* Instructions to follow:
Retyping the entries exactly is all that is required.

***** Records provided

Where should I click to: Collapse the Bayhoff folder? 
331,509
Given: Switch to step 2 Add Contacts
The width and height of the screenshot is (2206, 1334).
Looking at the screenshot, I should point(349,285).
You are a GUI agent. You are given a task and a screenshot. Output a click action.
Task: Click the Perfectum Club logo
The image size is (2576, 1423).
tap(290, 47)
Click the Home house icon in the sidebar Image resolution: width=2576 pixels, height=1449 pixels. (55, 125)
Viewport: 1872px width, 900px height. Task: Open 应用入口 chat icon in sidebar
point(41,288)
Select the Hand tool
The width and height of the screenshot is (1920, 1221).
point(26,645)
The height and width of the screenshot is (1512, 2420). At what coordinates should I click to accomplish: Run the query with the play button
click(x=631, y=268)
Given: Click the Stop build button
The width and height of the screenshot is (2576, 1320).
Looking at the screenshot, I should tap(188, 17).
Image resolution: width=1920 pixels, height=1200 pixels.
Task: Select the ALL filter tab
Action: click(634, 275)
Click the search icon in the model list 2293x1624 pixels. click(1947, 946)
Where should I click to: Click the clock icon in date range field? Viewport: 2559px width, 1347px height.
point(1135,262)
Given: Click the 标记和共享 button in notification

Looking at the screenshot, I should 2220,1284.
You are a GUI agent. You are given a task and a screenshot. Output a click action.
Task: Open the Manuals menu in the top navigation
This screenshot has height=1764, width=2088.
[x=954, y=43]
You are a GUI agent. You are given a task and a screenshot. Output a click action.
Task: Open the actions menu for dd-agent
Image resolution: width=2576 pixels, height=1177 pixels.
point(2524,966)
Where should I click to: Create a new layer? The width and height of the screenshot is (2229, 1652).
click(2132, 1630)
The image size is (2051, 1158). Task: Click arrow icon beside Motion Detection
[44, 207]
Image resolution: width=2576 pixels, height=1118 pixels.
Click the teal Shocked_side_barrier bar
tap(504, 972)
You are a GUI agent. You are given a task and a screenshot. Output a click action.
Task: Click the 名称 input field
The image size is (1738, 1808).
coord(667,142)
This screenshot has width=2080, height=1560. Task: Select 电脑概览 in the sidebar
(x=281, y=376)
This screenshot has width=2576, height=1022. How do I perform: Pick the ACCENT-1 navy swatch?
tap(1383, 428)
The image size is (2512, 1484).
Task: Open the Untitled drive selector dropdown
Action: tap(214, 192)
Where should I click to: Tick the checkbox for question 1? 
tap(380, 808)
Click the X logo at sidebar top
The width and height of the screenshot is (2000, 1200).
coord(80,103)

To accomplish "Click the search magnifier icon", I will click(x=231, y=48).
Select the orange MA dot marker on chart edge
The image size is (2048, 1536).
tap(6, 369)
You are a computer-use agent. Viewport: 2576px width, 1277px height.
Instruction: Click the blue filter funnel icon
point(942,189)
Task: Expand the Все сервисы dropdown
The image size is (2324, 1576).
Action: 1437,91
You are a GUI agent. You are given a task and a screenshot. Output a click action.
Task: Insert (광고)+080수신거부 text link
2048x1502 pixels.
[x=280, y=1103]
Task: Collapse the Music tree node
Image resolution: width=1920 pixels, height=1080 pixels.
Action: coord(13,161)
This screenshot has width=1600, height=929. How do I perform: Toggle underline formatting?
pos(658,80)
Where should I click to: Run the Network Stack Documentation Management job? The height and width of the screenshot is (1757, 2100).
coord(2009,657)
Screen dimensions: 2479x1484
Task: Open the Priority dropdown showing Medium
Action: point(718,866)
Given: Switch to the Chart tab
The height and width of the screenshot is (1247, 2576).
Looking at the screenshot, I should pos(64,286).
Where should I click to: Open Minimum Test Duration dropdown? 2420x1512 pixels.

**********

* Output below:
Where should I click to: Collapse the Bayhoff folder? 
331,509
Given: Switch to step 2 Add Contacts
The width and height of the screenshot is (2206, 1334).
Looking at the screenshot, I should point(349,285).
You are a GUI agent. You are given a task and a screenshot. Output a click action.
Task: Click the Perfectum Club logo
The image size is (2576, 1423).
tap(290, 47)
Click the Home house icon in the sidebar Image resolution: width=2576 pixels, height=1449 pixels. (55, 125)
Viewport: 1872px width, 900px height. Task: Open 应用入口 chat icon in sidebar
point(41,288)
Select the Hand tool
The width and height of the screenshot is (1920, 1221).
point(26,645)
The height and width of the screenshot is (1512, 2420). At what coordinates should I click to accomplish: Run the query with the play button
click(x=631, y=268)
Given: Click the Stop build button
The width and height of the screenshot is (2576, 1320).
Looking at the screenshot, I should tap(188, 17).
Image resolution: width=1920 pixels, height=1200 pixels.
Task: Select the ALL filter tab
Action: click(634, 275)
Click the search icon in the model list 2293x1624 pixels. click(1947, 946)
Where should I click to: Click the clock icon in date range field? Viewport: 2559px width, 1347px height.
point(1135,262)
Given: Click the 标记和共享 button in notification

Looking at the screenshot, I should 2220,1284.
You are a GUI agent. You are given a task and a screenshot. Output a click action.
Task: Open the Manuals menu in the top navigation
This screenshot has height=1764, width=2088.
[x=954, y=43]
You are a GUI agent. You are given a task and a screenshot. Output a click action.
Task: Open the actions menu for dd-agent
Image resolution: width=2576 pixels, height=1177 pixels.
point(2524,966)
Where should I click to: Create a new layer? The width and height of the screenshot is (2229, 1652).
click(2132, 1630)
The image size is (2051, 1158). Task: Click arrow icon beside Motion Detection
[44, 207]
Image resolution: width=2576 pixels, height=1118 pixels.
Click the teal Shocked_side_barrier bar
tap(504, 972)
You are a GUI agent. You are given a task and a screenshot. Output a click action.
Task: Click the 名称 input field
The image size is (1738, 1808).
coord(667,142)
This screenshot has width=2080, height=1560. Task: Select 电脑概览 in the sidebar
(x=281, y=376)
This screenshot has width=2576, height=1022. How do I perform: Pick the ACCENT-1 navy swatch?
tap(1383, 428)
The image size is (2512, 1484).
Task: Open the Untitled drive selector dropdown
Action: tap(214, 192)
Where should I click to: Tick the checkbox for question 1? 
tap(380, 808)
Click the X logo at sidebar top
The width and height of the screenshot is (2000, 1200).
coord(80,103)

To accomplish "Click the search magnifier icon", I will click(x=231, y=48).
Select the orange MA dot marker on chart edge
The image size is (2048, 1536).
tap(6, 369)
You are a computer-use agent. Viewport: 2576px width, 1277px height.
Instruction: Click the blue filter funnel icon
point(942,189)
Task: Expand the Все сервисы dropdown
The image size is (2324, 1576).
Action: 1437,91
You are a GUI agent. You are given a task and a screenshot. Output a click action.
Task: Insert (광고)+080수신거부 text link
2048x1502 pixels.
[x=280, y=1103]
Task: Collapse the Music tree node
Image resolution: width=1920 pixels, height=1080 pixels.
Action: coord(13,161)
This screenshot has width=1600, height=929. How do I perform: Toggle underline formatting?
pos(658,80)
Where should I click to: Run the Network Stack Documentation Management job? The height and width of the screenshot is (1757, 2100).
coord(2009,657)
Screen dimensions: 2479x1484
Task: Open the Priority dropdown showing Medium
Action: point(718,866)
Given: Switch to the Chart tab
The height and width of the screenshot is (1247, 2576).
Looking at the screenshot, I should pos(64,286).
Where should I click to: Open Minimum Test Duration dropdown? 2420x1512 pixels.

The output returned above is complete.